Dalam pernyataan yang dikutip harian Yedioth Ahronoth, disebutkan bahwa sekitar 33 persen dari tentara yang mengalami gangguan kesehatan mental tersebut didiagnosis menderita gangguan stres pascatrauma (post-traumatic stress disorder/PTSD).
Departemen tersebut mengalokasikan sekitar 4,2 miliar shekel (setara dengan 1,2 miliar dolar AS) – lebih dari setengah anggaran tahunannya – untuk menyediakan layanan medis bagi tentara yang terluka, baik fisik maupun psikologis.
Pernyataan itu juga memperingatkan bahwa tingginya jumlah tentara yang terluka serta meningkatnya kasus bunuh diri menjadi “tantangan nasional yang serius”.

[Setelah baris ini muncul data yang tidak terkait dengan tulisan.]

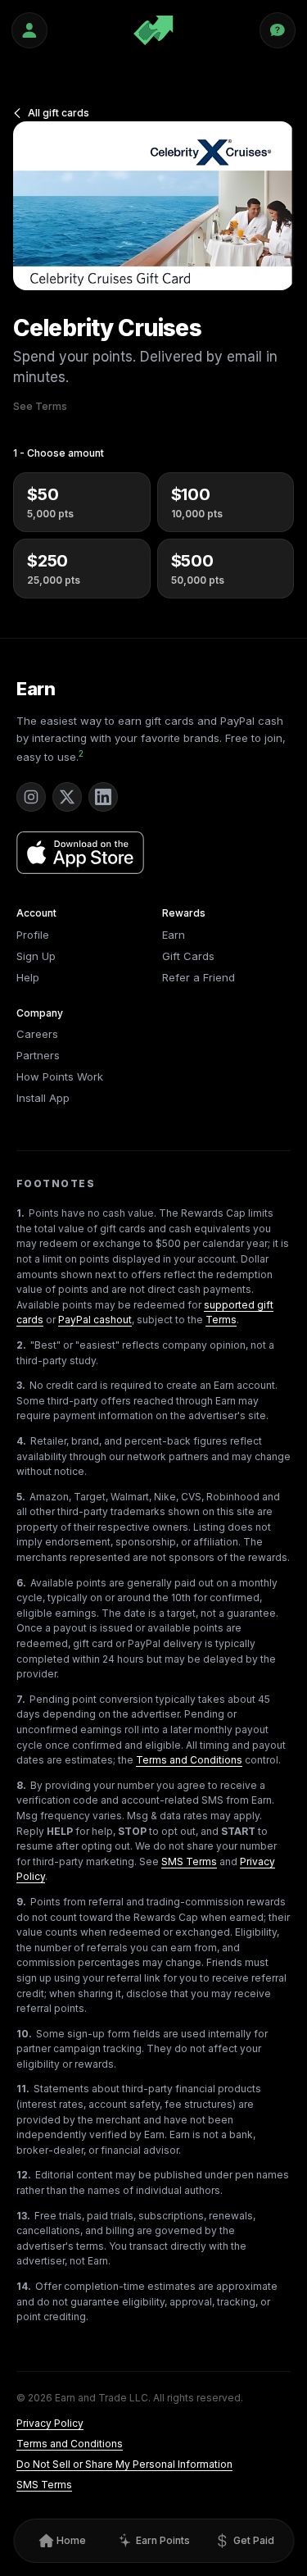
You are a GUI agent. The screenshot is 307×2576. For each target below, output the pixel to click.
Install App (43, 1097)
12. (23, 2175)
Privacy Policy (50, 2423)
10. (24, 2034)
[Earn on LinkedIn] (103, 797)
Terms (221, 1319)
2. (21, 1345)
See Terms (40, 406)
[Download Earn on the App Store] (80, 852)
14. (23, 2286)
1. (20, 1213)
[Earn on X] (67, 797)
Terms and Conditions (189, 1760)
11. (22, 2088)
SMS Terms (189, 1861)
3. (20, 1385)
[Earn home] (153, 30)
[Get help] (278, 30)
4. (21, 1441)
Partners (38, 1055)
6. (21, 1583)
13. (23, 2216)
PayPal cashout (95, 1319)
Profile (32, 934)
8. (21, 1785)
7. (20, 1699)
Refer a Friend (198, 977)
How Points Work (59, 1076)
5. (20, 1497)
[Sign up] (29, 30)
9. (21, 1902)
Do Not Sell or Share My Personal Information (124, 2464)
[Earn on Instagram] (31, 797)
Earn (36, 688)
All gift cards (58, 113)
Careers (37, 1033)
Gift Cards (188, 956)
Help (27, 977)
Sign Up (36, 956)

Pernyataan tersebut dirilis tak lama setelah sekelompok mantan tentara menggelar aksi protes di depan kantor pusat Departemen Rehabilitasi di Petah Tikva, dekat Tel Aviv. Mereka menuntut peningkatan layanan dan memperingatkan risiko meningkatnya angka bunuh diri di kalangan pasukan cadangan.
Menurut lembaga penyiaran publik Israel, KAN, sebanyak 16 tentara tercatat melakukan bunuh diri sejak awal tahun ini.
Israel saat ini menghadapi kecaman internasional atas kampanye militernya di Gaza yang telah menewaskan lebih dari 61.000 warga Palestina sejak Oktober 2023. Serangan tersebut menyebabkan kehancuran besar di wilayah kantong tersebut dan mendorongnya ke ambang kelaparan.
Pada November tahun lalu, Pengadilan Kriminal Internasional (ICC) mengeluarkan surat perintah penangkapan terhadap Perdana Menteri Israel Benjamin Netanyahu dan mantan Menteri Pertahanan Yoav Gallant atas tuduhan kejahatan perang dan kejahatan terhadap kemanusiaan di Gaza.
Israel juga tengah menghadapi gugatan kasus genosida di Mahkamah Internasional (ICJ) terkait agresinya di wilayah tersebut.